SciPy

tethne.model.corpus.dtmmodel module

Classes and methods related to the DTMModel.

class tethne.model.corpus.dtmmodel.DTMModel(e_theta, phi, metadata, vocabulary)[source]

Bases: tethne.model.basemodel.BaseModel

Represents a Dynamic Topic Model (DTM).

The DTM is similar to the LDA model (see LDAModel) except that each topic is permitted to evolve over time (i.e. probabilities associated with terms in the topic can change). For a complete description of the model see Blei & Lafferty 2006.
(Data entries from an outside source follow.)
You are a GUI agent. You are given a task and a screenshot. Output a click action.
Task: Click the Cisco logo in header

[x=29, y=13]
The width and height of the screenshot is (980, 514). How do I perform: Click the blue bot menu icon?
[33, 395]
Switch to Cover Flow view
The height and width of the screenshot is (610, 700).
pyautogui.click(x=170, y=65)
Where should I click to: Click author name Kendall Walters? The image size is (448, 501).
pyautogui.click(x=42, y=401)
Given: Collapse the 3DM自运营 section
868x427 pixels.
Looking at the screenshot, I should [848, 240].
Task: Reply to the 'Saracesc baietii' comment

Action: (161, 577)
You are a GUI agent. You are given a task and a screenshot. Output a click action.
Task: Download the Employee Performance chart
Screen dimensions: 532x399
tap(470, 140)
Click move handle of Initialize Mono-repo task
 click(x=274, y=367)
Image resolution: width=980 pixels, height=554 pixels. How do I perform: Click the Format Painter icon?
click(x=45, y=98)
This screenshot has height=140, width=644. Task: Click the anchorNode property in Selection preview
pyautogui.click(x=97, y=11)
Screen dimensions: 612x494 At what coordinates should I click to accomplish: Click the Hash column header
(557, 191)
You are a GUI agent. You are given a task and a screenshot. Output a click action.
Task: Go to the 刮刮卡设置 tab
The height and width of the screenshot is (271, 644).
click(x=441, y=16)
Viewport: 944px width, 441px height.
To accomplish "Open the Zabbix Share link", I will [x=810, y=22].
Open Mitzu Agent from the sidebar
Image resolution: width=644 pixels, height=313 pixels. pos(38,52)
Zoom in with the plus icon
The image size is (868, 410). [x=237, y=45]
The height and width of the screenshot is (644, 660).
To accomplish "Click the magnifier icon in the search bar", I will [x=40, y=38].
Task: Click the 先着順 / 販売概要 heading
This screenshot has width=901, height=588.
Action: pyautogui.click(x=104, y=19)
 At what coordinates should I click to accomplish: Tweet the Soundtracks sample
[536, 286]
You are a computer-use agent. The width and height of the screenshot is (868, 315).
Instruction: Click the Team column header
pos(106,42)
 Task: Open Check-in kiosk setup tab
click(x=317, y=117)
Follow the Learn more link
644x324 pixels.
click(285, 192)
To generate a DTMModel from a Corpus use the DTMModelManager, which relies on S. Gerrish’s C++ implementation of DTM. Alternatively, you can build the model externally (e.g. using the Gerrish DTM implementation directly), and then load the results with from_gerrish().

If you are using a different implementation of DTM, you can initialize a DTMModel directly by providing parameters and metadata.

  • e_theta should describe the distribution of topics (rows) in documents (cols).
  • phi should describe the topic (dimension 0) distributions over words (dimension 1) over time (dimension 2).
  • metadata should map matrix indices for documents onto Paper IDs (or whatever you use to identify documents).
  • vocabulary should map matrix indices for words onto word-strings.
list_topic Yields the top Nwords for topic k.
list_topics Yields the top Nwords for each topic.
topic_evolution Generate a plot that shows p(w|z) over time for the top Nwords terms.
print_topic Yields the top Nwords for topic k.
print_topics Yields the top Nwords for each topic.
Parameters:

e_theta : matrix-like

Distribution of topics (Z) in documents (M). Shape: (Z, M).

phi : matrix-like

Topic (Z) distribution over words (W), over time (T). Shape: (Z, W, T)

metadata : dict

Maps matrix indices onto document datadata.

vocabulary : dict

Maps W indices onto words.

dimension(d, top=None, asmatrix=False, **kwargs)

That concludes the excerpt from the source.